Como muchas otras discusiones públicas, ésta no supera la superficie de los prejuicios y, por lo tanto, termina siendo incapaz de hurgar lo suficiente como para alcanzar las causas subyacentes y realmente importantes.
Por una parte, la dicotomía es, en realidad, falsa. Lo público y lo privado no se contraponen, se complementan. Cuando legítimamente contribuyen al bienestar colectivo, las políticas e intervenciones de naturaleza pública se concentran en ámbitos en donde no existe una solución alternativa que, de forma descentralizada y espontánea, el comportamiento de los privados en los mercados pueda proveer con eficiencia y equidad.
Es así desde la provisión de lo que los clásicos denominaban bienes públicos hasta las intervenciones diseñadas para crear o regular mercados, cuando éstos no existen o funcionan imperfectamente.
Cuando al hacer su parte, lo público falla, la rentabilidad de lo privado sufre; pues sin esas tareas que muchas veces se dan por sentadas, los factores ven mermada su capacidad productiva incluso en el marco de la propiedad privada más estricta.
¿De dónde surge, entonces, la peregrina idea de confrontar lo público con lo privado? Como suele suceder con frecuencia en nuestro eufemístico debate público, lo que sucede es que se está haciendo referencia a otra cosa muy diferente: la disputa de las rentas creadas por políticas públicas mal diseñadas o, en el peor de los casos, abiertamente capturadas por intereses particulares.

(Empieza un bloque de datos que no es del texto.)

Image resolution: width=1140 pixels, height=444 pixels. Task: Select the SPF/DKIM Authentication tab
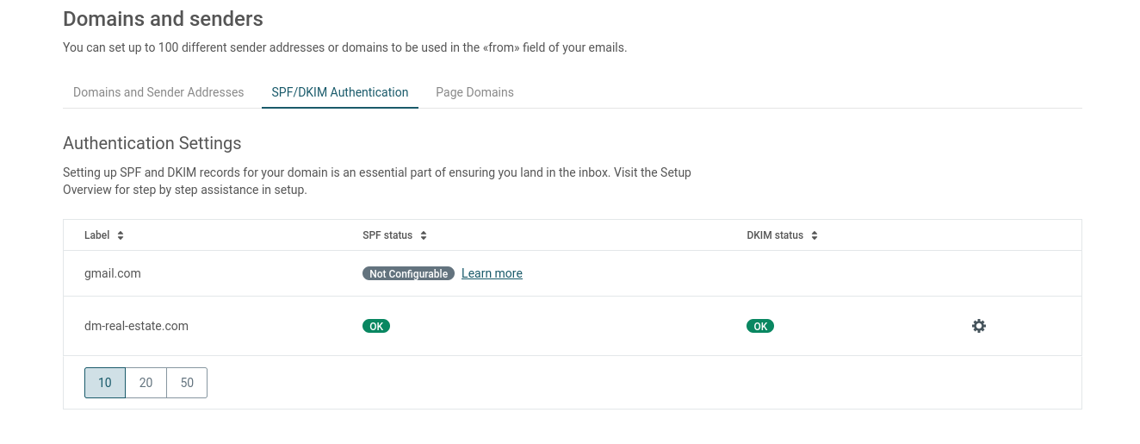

Son cosas muy distintas. Las reformas que pongan límites y corrijan esta captura y extracción ilegítima de rentas son necesarias y urgentes, no sólo porque son causa de problemas profanos como los presupuestarios; sino porque, además, entrañan amenazas graves para nuestra sociedad como la pérdida de legitimidad de la dinámica democrática.

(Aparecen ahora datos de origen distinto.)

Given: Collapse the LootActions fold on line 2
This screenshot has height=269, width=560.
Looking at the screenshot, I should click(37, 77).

Abordar esta necesaria discusión pública desde lo superficial no contribuye en nada a resolver el problema que yace bajo las escaramuzas ideológicas; sólo servirá para dividir y enfrentar.

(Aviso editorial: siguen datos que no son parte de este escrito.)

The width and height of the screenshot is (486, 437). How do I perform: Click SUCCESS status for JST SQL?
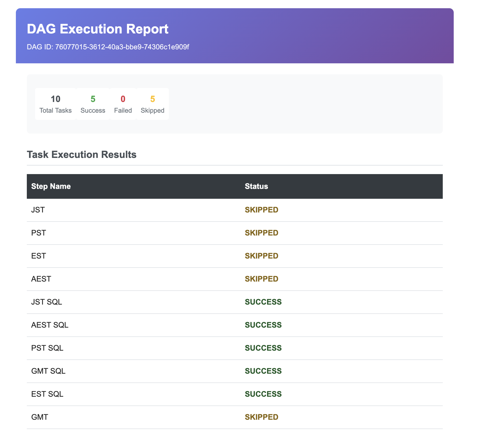[x=263, y=302]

Con la visión maniquea del problema, se corre el riesgo de terminar desmantelando los espacios legítimos de intervención estatal, profundizando los problemas económicos, políticos y sociales. Por algún tiempo, quizás sólo la rentabilidad de quiénes capturan las rentas seguirá asegurada, al menos mientras el daño al tejido social que provocan estas inequidades no termine destrozando totalmente los espacios de convivencia.